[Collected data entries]
* BEGIN *

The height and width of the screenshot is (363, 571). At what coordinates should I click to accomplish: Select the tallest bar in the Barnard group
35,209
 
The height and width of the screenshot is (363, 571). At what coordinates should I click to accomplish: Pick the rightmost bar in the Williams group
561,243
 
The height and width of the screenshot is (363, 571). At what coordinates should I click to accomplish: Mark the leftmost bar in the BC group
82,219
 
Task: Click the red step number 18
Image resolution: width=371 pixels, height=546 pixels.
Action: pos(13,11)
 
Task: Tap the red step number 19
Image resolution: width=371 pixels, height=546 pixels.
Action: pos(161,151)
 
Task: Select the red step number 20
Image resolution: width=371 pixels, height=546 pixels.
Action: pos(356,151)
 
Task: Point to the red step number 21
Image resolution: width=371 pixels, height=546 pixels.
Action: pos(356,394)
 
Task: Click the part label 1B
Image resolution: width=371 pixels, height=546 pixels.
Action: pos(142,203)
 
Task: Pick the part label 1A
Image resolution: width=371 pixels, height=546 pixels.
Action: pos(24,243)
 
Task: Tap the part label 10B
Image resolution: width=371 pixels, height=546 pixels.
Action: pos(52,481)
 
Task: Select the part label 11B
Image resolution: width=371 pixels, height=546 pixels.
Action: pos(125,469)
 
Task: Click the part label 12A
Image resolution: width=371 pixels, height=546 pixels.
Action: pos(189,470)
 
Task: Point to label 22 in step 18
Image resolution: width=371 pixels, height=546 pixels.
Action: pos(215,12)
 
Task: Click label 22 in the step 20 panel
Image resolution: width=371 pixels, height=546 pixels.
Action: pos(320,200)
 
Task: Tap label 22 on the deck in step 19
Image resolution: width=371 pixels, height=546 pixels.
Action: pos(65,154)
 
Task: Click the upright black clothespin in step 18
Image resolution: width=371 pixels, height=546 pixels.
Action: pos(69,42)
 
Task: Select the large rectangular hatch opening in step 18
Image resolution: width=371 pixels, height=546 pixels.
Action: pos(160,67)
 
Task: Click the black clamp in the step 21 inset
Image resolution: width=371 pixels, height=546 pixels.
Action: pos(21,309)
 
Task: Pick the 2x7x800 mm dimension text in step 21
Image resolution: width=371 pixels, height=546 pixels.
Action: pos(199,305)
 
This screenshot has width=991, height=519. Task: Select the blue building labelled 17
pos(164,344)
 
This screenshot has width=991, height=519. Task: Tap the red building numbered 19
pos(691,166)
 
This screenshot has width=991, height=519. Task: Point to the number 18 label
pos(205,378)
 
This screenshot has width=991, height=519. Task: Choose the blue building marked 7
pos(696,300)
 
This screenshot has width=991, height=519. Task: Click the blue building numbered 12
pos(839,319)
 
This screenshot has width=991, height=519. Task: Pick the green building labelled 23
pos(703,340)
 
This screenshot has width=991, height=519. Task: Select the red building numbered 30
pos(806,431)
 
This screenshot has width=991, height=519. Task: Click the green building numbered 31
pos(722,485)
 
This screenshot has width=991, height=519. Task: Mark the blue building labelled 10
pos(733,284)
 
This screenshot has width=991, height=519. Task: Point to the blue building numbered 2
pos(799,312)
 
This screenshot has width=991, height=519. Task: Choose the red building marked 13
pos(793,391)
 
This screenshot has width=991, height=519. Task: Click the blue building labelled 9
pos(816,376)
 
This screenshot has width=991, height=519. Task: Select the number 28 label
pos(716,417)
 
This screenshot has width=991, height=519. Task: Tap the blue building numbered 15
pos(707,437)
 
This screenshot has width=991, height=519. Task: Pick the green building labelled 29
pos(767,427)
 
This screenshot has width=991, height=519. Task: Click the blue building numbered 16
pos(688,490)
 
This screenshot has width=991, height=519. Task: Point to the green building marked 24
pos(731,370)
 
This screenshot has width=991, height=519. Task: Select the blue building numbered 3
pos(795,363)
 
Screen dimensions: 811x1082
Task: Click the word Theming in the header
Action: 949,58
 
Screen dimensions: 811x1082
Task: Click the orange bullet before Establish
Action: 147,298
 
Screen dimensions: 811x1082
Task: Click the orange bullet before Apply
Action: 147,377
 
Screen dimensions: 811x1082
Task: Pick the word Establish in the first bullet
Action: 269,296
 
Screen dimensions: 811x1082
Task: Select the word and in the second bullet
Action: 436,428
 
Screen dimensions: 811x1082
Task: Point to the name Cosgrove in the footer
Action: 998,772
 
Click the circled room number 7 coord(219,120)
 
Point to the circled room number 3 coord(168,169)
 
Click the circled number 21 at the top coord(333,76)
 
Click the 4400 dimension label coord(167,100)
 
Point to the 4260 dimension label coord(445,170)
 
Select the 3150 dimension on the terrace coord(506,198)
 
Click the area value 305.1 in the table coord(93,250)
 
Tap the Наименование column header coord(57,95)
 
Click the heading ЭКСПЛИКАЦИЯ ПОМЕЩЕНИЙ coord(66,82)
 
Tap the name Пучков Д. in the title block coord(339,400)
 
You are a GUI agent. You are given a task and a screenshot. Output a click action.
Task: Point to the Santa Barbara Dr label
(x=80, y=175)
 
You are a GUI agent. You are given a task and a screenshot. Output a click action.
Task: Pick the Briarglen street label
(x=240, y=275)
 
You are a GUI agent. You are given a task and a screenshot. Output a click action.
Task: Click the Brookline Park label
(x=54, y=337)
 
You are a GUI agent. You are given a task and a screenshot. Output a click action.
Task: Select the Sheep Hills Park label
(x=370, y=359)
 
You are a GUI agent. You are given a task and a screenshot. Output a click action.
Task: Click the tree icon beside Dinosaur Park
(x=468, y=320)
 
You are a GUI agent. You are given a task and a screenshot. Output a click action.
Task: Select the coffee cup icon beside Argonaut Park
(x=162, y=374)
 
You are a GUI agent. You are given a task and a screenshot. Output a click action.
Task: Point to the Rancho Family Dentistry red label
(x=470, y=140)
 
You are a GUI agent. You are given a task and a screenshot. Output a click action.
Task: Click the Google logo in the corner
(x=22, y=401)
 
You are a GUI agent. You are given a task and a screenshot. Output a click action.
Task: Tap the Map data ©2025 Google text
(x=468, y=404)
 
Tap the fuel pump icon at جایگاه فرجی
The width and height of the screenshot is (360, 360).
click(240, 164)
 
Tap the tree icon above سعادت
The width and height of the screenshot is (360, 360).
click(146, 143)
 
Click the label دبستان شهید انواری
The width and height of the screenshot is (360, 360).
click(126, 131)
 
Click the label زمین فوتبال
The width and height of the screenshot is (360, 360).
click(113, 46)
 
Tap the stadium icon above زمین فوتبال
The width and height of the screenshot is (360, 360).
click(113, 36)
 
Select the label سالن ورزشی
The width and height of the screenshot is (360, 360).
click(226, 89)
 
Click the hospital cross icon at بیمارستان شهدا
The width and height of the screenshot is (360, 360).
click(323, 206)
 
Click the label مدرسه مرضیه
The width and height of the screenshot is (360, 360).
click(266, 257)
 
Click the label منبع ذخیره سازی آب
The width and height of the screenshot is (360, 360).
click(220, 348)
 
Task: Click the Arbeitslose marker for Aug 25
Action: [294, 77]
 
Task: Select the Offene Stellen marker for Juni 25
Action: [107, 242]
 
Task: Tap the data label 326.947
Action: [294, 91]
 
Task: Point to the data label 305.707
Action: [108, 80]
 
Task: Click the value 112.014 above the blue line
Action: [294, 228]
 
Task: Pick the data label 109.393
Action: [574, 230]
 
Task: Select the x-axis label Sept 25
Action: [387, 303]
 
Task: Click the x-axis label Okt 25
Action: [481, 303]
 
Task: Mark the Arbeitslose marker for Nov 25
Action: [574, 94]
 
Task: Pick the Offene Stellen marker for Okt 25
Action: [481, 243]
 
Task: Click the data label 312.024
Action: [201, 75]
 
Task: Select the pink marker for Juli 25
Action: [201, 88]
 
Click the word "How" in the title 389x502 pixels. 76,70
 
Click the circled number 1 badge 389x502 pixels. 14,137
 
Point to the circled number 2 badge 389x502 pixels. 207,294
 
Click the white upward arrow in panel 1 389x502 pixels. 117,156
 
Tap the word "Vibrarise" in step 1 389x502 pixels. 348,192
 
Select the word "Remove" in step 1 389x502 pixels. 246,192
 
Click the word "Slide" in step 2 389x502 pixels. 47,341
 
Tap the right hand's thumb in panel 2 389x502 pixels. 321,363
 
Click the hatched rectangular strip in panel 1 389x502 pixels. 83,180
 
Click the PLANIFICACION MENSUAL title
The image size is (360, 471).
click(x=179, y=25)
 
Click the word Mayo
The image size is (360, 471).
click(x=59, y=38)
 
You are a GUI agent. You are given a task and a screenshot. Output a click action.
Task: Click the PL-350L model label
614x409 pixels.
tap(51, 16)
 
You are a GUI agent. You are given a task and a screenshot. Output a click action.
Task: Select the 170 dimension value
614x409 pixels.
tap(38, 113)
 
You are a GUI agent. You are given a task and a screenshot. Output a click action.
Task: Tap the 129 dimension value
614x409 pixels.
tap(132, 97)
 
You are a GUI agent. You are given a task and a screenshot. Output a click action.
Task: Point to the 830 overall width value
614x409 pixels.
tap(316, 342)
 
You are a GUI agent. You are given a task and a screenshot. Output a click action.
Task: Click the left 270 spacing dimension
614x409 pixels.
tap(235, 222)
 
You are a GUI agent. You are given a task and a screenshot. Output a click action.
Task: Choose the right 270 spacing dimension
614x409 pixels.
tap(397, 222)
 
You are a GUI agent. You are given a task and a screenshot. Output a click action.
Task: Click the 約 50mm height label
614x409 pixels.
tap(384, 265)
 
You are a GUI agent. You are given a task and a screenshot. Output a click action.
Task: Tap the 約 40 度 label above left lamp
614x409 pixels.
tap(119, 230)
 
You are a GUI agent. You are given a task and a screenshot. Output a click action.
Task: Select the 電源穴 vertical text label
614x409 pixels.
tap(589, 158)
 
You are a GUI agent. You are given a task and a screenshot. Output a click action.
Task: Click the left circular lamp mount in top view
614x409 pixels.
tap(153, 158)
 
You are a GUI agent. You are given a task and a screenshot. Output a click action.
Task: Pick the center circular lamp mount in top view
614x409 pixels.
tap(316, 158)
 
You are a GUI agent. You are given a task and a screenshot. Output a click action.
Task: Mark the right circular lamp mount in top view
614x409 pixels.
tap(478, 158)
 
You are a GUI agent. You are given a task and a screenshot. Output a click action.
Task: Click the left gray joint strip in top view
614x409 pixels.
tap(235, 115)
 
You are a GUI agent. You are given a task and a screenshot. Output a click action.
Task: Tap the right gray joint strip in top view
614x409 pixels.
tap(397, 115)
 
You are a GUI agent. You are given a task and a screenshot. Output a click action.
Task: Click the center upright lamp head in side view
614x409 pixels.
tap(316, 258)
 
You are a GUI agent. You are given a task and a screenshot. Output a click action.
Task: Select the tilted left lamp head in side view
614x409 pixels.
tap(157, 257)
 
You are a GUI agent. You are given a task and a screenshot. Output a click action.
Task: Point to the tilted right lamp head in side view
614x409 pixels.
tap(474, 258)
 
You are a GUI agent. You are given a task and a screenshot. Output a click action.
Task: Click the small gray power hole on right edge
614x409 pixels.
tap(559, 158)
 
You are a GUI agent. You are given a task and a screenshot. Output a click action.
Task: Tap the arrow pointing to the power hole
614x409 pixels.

* END *

** BRIEF **
Select every line above that contains the word "فوتبال" and copy each one out in full.

** THE ANSWER **
Click the label زمین فوتبال
Tap the stadium icon above زمین فوتبال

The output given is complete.